• Data excerpts
☆ ☆ ☆

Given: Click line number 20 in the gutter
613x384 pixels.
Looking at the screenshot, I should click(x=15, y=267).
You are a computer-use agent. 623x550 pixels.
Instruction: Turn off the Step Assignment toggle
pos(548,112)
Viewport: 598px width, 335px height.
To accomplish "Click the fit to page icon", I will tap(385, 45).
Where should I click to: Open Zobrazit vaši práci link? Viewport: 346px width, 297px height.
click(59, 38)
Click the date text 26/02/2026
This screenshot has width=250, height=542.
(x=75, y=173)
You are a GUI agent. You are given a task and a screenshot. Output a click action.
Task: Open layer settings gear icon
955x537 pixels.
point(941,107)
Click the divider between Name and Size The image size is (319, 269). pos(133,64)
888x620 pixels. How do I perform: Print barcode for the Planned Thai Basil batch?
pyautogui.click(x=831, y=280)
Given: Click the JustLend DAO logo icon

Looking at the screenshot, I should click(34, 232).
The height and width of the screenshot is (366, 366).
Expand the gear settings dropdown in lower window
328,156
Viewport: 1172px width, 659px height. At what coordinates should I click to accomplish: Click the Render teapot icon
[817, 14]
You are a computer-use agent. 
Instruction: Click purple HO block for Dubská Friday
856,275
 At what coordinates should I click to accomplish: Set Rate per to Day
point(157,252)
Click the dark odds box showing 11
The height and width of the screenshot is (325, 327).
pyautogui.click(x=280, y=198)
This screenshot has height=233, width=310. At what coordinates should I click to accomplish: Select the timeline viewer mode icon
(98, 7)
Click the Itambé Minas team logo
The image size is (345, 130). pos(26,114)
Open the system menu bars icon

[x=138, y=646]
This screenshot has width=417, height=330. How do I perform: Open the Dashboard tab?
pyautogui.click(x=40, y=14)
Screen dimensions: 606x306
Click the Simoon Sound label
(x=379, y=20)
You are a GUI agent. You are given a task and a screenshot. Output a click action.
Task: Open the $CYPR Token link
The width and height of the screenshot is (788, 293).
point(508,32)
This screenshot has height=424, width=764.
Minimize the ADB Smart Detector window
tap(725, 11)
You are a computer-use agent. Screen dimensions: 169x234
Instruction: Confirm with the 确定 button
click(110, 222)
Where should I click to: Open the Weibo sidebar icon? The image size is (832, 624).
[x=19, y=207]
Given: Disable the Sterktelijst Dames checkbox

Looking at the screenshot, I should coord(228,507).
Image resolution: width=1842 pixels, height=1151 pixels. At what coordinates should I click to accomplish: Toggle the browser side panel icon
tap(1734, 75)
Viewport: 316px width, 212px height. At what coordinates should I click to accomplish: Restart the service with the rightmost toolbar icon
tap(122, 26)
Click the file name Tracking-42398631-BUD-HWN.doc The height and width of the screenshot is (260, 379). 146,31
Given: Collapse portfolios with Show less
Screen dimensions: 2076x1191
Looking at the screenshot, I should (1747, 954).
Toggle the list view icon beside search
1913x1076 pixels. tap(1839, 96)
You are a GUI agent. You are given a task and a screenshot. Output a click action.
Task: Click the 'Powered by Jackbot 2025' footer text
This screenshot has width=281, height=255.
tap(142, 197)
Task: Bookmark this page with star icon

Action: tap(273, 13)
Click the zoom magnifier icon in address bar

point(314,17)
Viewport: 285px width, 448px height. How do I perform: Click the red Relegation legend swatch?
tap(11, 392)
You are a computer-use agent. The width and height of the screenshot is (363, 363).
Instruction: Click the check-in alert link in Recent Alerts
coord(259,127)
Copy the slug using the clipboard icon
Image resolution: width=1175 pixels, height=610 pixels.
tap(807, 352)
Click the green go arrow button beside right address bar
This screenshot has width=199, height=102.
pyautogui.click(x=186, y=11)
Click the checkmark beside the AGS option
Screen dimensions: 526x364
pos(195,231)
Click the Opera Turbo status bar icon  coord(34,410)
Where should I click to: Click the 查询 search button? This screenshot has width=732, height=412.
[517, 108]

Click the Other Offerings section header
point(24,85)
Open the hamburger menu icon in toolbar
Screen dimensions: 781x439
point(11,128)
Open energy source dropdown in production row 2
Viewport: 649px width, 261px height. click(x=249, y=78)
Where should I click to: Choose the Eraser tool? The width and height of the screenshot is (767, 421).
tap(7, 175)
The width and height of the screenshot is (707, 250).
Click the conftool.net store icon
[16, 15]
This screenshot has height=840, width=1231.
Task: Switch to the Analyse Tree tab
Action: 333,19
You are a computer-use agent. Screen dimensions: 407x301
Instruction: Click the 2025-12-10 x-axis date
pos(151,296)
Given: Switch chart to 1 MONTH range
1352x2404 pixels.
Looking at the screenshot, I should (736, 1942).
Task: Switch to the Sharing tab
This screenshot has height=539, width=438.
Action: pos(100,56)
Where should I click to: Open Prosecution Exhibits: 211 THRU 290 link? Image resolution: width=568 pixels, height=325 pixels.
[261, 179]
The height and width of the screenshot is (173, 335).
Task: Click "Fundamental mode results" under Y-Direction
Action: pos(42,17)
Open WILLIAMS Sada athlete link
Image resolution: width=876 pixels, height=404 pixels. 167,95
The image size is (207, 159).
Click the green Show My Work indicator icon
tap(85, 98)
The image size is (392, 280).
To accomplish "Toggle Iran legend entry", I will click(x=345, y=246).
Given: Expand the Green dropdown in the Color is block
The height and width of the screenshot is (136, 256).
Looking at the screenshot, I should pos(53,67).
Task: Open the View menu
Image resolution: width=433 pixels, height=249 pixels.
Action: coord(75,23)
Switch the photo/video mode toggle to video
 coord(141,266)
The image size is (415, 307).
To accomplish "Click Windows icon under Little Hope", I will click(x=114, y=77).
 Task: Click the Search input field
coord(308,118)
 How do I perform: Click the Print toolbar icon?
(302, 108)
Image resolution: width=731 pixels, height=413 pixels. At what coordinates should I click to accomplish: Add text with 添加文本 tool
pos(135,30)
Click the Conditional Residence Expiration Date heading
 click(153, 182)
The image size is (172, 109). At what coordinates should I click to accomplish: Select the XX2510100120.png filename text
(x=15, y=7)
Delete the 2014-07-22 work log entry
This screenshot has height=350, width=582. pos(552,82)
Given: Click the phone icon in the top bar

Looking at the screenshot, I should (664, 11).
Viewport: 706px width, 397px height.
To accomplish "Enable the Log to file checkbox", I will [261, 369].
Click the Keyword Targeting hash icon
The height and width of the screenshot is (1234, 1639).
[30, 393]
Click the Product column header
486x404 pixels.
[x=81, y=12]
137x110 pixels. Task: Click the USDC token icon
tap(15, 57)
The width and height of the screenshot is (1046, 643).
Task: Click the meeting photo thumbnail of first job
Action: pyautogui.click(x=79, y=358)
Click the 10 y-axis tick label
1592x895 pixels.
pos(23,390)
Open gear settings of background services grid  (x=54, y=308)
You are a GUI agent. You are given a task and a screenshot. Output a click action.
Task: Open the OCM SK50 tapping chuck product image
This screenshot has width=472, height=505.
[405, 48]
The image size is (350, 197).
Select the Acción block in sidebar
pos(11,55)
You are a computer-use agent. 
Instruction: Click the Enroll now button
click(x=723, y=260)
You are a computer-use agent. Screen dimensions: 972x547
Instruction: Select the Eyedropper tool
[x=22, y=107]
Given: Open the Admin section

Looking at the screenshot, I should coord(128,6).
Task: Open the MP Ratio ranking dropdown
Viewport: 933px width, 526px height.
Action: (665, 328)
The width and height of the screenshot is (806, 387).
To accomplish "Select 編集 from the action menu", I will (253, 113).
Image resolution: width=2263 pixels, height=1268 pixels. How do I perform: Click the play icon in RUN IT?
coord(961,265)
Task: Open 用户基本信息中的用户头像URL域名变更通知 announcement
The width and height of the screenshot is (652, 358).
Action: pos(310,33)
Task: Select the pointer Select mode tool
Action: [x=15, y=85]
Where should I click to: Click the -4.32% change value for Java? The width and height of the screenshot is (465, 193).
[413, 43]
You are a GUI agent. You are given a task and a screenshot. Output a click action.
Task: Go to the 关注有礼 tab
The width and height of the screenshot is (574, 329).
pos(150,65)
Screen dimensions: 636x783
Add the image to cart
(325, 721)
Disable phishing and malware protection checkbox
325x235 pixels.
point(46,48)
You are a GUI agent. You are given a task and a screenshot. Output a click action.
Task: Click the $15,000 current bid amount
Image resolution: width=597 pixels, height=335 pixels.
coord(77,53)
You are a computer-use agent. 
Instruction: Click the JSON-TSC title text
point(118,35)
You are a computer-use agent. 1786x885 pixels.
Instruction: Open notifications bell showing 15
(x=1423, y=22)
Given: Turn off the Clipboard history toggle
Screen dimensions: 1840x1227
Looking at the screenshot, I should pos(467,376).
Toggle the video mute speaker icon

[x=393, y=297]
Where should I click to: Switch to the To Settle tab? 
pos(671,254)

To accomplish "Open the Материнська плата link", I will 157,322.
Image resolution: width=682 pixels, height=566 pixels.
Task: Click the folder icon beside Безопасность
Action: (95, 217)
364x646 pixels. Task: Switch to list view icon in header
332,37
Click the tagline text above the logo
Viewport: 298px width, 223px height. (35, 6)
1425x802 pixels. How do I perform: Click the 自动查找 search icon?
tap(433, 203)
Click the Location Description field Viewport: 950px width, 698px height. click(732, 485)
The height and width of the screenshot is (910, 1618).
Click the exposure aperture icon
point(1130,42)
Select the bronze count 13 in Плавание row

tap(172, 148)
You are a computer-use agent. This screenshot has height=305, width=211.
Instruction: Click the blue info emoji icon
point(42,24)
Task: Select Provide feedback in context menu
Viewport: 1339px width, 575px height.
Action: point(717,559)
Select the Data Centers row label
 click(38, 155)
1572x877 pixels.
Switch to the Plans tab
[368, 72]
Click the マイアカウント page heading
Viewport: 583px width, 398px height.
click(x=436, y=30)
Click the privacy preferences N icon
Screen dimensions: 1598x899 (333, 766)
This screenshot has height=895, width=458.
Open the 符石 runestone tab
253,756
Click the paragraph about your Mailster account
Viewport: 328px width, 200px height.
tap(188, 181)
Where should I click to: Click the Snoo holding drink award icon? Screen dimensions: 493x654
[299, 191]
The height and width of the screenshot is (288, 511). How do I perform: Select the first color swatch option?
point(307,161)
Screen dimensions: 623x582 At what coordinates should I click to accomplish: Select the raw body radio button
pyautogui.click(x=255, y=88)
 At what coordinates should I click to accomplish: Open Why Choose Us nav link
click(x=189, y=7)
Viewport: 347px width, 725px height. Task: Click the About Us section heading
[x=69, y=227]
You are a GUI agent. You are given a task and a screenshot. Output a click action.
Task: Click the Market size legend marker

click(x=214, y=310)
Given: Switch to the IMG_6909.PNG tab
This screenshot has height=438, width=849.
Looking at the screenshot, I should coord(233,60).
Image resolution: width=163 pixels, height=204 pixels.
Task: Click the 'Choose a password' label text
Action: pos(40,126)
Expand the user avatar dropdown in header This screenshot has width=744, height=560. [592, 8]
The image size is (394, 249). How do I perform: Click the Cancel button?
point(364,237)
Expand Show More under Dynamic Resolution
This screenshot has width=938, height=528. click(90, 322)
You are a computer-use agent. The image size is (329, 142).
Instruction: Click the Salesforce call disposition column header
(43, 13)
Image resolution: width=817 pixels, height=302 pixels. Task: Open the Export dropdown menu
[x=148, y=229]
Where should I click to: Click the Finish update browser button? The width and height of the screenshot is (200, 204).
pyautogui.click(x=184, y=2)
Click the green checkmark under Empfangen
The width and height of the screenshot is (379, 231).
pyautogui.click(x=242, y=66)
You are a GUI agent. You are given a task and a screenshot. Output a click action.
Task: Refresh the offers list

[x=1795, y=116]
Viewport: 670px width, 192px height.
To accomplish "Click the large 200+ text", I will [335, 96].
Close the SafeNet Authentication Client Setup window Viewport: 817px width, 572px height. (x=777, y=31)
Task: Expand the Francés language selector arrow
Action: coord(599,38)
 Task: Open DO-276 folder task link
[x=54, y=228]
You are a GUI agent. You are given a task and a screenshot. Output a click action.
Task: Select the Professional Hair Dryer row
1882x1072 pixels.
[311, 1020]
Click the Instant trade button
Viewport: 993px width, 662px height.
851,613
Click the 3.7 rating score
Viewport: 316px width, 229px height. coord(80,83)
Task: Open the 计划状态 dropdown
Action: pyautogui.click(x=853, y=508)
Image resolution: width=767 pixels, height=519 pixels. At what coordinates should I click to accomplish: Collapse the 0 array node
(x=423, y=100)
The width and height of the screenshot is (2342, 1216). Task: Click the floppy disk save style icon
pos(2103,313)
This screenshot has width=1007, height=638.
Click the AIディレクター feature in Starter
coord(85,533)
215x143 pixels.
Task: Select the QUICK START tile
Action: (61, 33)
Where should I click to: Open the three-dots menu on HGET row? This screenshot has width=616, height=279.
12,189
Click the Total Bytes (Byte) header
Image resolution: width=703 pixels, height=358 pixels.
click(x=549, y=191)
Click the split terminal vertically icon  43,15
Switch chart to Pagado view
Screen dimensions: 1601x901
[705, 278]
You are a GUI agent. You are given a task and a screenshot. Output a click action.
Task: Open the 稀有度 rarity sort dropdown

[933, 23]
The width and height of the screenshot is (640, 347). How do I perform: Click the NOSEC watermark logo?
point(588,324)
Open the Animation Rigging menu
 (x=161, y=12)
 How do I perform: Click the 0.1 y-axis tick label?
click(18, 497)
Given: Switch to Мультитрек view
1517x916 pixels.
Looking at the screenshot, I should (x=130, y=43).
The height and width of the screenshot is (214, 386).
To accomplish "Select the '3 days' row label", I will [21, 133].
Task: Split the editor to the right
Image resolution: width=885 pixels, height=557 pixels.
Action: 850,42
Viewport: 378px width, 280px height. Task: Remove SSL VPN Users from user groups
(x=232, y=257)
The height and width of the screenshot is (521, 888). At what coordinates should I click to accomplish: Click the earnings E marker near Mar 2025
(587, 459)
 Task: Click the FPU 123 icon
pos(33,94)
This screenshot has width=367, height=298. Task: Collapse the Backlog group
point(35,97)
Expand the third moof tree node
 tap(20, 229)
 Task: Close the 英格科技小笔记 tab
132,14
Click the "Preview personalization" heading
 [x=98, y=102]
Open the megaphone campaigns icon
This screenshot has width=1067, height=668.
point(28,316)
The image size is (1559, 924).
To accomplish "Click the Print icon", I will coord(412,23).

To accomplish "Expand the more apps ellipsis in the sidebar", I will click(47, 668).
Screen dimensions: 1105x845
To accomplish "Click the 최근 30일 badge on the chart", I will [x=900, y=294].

☆ ☆ ☆

• Written task
Identify each line of the data above that contains the word "mode" and copy those lines out in full.

• Output for this task
This screenshot has height=233, width=310. At what coordinates should I click to accomplish: Select the timeline viewer mode icon
Task: Click "Fundamental mode results" under Y-Direction
Switch the photo/video mode toggle to video
Task: Select the pointer Select mode tool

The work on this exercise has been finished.